The exit poll by Ipsos shows that Law and Justice won 39.1 per cent of Sunday's parliamentary vote. If confirmed by official results, which are expected Monday, that would give Law and Justice 242 seats in the 460-seat lower house of parliament, allowing it to govern alone.
Kopacz's Civic Platform party has governed the country for eight years.
Civic Platform has overseen a period of strong economic growth and extraordinary political stability even during the global financial crisis of 2008-09 and a 2010 plane crash that killed the president and dozens of other state officials. Nonetheless, many voters have grown tired of it due to scandals and a sense that many of its leaders had grown complacent and out of touch.
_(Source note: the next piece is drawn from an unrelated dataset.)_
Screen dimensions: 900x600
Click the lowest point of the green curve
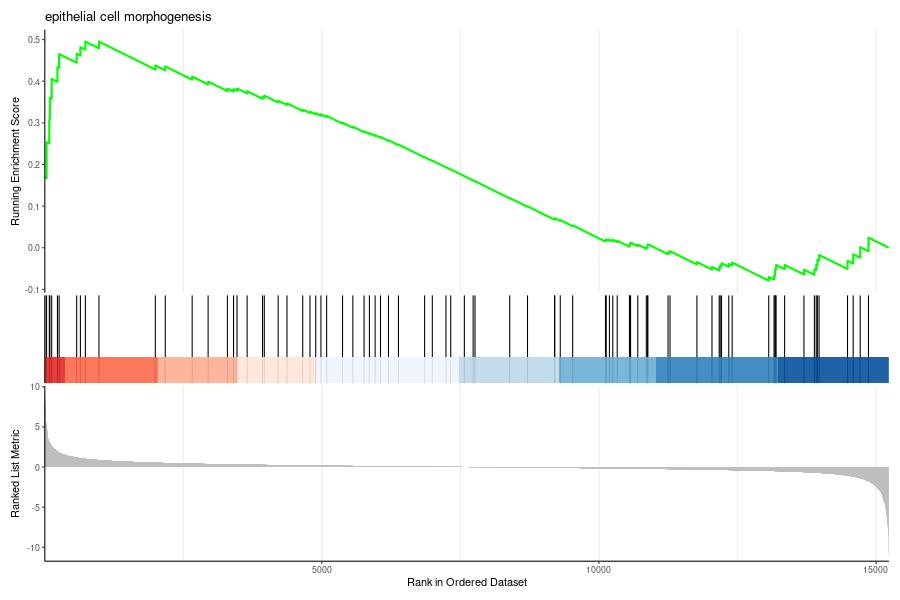pyautogui.click(x=770, y=280)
A president backed by the party was defeated separately in May by the Law and Justice candidate, President Andrzej Duda. If Law and Justice wins the parliamentary vote, member of parliament Beata Szydlo would become prime minister, replacing incumbent Kopacz, the second woman to hold the country's premiership since democracy was restored in 1989.
Tanzania
Tanzanians turned out in large numbers Sunday to vote in general elections in which the ruling party, a dominant force for decades, faces a strong challenge from a united opposition.
Many analysts believe the presidential race is too close to predict. The ruling party's candidate, Works Minister John Magufuli, is battling former Prime Minister Edward Lowassa, who defected to the opposition earlier this year after being rejected as the ruling party's candidate.
Lowassa, 62, was prime minister in President Jakaya Kikwete's government from 2005 to 2008, but was forced to resign by a corruption scandal.
Magufuli, 55, is widely seen as a corruption-free, effective public servant who could improve the ruling party's image in the eyes of ordinary people fed up with state graft.
Voters Sunday also chose lawmakers for the country's parliament and local officials.